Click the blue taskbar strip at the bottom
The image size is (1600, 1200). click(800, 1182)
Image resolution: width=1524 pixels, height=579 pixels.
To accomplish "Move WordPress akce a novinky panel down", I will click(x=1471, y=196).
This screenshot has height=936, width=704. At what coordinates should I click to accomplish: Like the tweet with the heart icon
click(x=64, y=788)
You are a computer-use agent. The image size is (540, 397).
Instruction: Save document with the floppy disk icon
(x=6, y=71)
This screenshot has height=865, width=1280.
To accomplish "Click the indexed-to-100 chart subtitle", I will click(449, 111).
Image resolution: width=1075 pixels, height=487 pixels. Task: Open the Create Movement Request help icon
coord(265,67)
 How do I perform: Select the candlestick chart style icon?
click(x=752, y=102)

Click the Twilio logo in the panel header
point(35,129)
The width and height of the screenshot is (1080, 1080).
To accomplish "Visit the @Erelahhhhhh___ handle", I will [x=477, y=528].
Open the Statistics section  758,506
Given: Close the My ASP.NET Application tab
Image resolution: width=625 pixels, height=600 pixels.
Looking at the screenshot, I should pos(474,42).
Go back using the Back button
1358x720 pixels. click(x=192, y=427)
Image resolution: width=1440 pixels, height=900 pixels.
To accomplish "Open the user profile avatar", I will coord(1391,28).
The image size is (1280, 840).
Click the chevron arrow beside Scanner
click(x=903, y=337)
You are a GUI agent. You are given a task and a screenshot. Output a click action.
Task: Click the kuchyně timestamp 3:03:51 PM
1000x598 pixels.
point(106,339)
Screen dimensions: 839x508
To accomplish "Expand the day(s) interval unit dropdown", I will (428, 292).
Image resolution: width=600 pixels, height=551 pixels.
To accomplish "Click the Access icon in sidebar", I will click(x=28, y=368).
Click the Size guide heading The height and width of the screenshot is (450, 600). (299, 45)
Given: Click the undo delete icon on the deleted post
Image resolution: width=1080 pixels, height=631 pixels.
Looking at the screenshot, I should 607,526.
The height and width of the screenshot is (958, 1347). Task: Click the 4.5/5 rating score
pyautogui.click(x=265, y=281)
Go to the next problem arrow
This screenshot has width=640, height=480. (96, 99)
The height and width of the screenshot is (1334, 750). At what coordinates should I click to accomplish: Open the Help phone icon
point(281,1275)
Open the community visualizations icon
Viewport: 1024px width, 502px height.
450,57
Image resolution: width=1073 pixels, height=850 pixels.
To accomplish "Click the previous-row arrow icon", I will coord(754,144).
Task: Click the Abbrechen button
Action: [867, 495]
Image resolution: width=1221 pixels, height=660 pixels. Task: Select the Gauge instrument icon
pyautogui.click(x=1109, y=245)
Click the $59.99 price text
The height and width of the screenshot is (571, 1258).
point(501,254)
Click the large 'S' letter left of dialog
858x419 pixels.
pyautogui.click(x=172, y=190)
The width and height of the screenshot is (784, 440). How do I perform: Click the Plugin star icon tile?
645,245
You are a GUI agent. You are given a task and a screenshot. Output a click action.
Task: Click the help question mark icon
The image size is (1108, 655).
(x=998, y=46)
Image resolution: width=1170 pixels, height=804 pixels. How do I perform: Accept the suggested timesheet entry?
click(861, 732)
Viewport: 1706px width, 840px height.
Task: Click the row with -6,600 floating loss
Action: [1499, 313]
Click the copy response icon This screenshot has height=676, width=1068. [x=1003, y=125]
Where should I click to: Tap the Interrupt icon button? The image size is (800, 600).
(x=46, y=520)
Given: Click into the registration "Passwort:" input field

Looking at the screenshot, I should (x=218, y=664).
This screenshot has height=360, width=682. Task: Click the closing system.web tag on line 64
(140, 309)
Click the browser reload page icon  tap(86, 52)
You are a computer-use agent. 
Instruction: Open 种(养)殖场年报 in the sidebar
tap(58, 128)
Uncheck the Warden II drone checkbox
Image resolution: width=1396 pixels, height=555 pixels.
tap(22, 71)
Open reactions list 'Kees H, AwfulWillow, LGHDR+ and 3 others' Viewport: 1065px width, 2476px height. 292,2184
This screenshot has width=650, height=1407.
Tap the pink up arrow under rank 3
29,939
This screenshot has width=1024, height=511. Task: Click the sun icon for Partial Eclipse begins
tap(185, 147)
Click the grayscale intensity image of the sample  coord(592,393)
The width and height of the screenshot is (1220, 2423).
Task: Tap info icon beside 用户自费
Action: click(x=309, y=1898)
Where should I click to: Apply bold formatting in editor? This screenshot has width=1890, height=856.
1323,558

========================================

Your objective:
Copy word for word the stretch of entries above from the line that has "This screenshot has height=936, width=704." through the line that has "This screenshot has height=865, width=1280.", both ends included, and nothing outside it.

Solution:
This screenshot has height=936, width=704. At what coordinates should I click to accomplish: Like the tweet with the heart icon
click(x=64, y=788)
You are a computer-use agent. The image size is (540, 397).
Instruction: Save document with the floppy disk icon
(x=6, y=71)
This screenshot has height=865, width=1280.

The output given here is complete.